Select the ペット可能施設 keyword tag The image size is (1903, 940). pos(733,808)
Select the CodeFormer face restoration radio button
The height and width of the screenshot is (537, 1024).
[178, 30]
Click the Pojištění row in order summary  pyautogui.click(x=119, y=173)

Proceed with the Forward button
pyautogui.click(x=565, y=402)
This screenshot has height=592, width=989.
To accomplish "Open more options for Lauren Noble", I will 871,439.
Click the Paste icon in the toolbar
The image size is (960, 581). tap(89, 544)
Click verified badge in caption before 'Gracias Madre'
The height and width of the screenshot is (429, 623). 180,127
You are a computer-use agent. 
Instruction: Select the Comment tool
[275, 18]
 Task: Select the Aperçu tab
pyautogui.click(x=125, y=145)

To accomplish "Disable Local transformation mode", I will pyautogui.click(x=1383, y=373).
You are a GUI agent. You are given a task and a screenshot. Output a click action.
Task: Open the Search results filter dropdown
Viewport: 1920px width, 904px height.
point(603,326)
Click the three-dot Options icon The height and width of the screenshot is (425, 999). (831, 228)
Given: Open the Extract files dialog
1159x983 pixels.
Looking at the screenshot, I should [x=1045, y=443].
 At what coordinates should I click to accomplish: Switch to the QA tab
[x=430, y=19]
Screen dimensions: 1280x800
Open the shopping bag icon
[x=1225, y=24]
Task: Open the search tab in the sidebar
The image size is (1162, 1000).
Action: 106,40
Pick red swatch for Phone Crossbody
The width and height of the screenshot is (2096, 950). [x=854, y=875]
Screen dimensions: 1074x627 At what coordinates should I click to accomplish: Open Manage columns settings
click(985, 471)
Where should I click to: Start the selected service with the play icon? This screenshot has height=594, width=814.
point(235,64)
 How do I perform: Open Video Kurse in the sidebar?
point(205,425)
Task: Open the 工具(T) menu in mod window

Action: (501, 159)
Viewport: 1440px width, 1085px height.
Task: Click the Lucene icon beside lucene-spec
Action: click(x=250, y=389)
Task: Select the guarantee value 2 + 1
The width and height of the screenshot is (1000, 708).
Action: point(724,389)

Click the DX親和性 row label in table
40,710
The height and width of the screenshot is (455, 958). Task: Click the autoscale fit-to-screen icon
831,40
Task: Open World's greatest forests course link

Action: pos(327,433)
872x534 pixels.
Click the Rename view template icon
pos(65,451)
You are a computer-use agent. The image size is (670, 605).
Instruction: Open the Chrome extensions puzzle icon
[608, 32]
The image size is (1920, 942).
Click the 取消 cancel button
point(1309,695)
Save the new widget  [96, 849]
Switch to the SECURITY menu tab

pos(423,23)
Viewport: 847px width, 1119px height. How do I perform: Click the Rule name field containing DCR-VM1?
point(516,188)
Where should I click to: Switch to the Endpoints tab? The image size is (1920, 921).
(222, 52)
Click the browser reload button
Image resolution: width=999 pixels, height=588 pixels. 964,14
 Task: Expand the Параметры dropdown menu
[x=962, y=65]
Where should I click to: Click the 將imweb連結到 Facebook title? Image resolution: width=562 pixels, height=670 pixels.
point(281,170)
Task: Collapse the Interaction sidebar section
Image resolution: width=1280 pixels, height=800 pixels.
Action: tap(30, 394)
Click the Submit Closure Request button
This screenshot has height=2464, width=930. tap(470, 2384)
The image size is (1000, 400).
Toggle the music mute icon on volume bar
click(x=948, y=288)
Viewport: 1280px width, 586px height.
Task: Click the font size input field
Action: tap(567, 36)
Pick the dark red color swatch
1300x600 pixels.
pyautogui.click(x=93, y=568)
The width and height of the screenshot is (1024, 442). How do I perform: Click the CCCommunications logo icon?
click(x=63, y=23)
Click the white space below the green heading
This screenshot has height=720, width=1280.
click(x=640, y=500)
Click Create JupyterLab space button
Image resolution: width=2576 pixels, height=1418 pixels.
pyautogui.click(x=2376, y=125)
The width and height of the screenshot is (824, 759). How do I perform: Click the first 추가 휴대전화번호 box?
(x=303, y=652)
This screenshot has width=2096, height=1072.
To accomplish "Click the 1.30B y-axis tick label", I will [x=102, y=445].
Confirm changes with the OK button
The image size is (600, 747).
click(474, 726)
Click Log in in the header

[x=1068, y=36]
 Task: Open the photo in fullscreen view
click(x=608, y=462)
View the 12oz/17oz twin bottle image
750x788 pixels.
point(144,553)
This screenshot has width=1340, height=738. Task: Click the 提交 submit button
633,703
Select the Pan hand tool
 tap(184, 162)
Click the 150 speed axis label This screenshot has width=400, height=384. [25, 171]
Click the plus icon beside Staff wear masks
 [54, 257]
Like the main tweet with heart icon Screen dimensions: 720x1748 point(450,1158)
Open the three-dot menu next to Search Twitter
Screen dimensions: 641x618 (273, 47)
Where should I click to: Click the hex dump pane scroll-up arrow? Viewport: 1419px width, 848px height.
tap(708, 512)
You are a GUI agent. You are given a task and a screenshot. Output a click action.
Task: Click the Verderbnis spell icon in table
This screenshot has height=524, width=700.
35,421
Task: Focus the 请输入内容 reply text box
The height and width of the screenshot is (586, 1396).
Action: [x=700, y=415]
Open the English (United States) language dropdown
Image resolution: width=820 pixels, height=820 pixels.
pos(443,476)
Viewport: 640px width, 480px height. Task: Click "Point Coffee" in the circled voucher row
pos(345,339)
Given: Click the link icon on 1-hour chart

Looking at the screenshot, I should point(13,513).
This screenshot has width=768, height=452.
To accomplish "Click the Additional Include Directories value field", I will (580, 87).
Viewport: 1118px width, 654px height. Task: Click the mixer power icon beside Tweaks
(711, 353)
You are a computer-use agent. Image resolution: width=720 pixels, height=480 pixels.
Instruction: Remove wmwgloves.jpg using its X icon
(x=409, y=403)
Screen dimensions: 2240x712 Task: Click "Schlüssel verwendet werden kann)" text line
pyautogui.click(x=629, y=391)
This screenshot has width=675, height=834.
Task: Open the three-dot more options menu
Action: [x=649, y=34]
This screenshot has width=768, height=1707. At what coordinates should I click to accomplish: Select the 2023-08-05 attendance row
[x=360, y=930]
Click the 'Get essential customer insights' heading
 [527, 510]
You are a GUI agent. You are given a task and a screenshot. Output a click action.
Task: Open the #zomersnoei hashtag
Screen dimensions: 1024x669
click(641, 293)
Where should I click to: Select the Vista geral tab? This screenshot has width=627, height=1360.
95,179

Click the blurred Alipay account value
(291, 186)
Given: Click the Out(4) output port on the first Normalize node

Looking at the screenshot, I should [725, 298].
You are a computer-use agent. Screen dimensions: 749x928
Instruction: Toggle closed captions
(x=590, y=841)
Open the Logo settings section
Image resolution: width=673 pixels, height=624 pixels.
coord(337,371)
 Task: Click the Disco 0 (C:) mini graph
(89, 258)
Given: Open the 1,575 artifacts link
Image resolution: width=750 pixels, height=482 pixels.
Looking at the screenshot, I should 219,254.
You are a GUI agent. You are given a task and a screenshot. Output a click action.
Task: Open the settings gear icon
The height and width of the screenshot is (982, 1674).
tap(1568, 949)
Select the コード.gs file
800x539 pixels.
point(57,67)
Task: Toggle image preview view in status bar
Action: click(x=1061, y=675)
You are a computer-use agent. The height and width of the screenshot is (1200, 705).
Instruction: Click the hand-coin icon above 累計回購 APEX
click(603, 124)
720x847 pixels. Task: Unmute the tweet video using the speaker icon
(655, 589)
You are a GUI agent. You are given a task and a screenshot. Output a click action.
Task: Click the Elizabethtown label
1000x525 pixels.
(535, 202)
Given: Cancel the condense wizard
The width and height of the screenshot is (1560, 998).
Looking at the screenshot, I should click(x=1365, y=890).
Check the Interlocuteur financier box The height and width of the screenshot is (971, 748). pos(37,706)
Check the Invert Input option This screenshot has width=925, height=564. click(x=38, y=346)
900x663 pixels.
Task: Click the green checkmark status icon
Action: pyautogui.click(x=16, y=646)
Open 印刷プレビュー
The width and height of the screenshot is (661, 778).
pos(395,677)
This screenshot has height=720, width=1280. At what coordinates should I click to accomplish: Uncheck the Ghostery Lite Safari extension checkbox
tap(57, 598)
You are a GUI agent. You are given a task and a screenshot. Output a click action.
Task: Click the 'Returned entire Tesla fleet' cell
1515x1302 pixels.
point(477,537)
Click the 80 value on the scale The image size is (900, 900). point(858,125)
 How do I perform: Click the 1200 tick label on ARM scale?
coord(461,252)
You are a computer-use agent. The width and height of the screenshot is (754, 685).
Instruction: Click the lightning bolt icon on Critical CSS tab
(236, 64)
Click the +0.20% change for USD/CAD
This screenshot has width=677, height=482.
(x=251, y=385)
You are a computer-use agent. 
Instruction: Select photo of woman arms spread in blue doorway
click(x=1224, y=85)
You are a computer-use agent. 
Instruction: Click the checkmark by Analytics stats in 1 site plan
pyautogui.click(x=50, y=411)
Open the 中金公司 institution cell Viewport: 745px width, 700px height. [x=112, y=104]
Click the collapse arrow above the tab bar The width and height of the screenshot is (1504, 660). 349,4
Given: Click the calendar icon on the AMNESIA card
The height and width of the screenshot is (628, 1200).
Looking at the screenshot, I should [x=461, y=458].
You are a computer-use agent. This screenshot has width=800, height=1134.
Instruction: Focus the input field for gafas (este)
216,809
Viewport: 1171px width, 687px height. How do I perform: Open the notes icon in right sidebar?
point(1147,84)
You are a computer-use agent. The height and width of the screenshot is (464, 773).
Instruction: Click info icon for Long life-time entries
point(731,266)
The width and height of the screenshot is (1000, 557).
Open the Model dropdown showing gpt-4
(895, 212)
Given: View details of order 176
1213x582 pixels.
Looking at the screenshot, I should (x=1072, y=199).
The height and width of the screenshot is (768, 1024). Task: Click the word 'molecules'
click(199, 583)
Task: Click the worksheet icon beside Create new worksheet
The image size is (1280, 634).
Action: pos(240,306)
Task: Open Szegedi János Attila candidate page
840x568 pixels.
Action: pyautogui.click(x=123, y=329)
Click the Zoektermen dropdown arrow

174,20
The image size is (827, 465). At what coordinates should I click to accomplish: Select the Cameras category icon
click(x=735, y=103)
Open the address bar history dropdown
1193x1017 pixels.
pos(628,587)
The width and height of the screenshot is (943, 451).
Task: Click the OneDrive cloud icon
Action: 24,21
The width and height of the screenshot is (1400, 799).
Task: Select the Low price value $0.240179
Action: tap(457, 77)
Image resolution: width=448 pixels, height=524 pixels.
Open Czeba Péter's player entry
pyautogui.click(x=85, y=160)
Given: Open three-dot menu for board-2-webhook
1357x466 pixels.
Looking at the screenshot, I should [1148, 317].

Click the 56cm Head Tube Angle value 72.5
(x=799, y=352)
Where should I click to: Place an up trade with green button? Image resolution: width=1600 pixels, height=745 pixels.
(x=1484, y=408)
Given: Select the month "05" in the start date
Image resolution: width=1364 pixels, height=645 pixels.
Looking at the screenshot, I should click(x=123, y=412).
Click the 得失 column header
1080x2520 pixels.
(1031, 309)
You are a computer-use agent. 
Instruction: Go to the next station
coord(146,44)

## [REQUIRED ACTION]
Reproduce each line, exactly as it appears, from the one that contains "1080x2520 pixels." through the last line of the records. Add no other lines.

## [ANSWER SPACE]
1080x2520 pixels.
(1031, 309)
You are a computer-use agent. 
Instruction: Go to the next station
coord(146,44)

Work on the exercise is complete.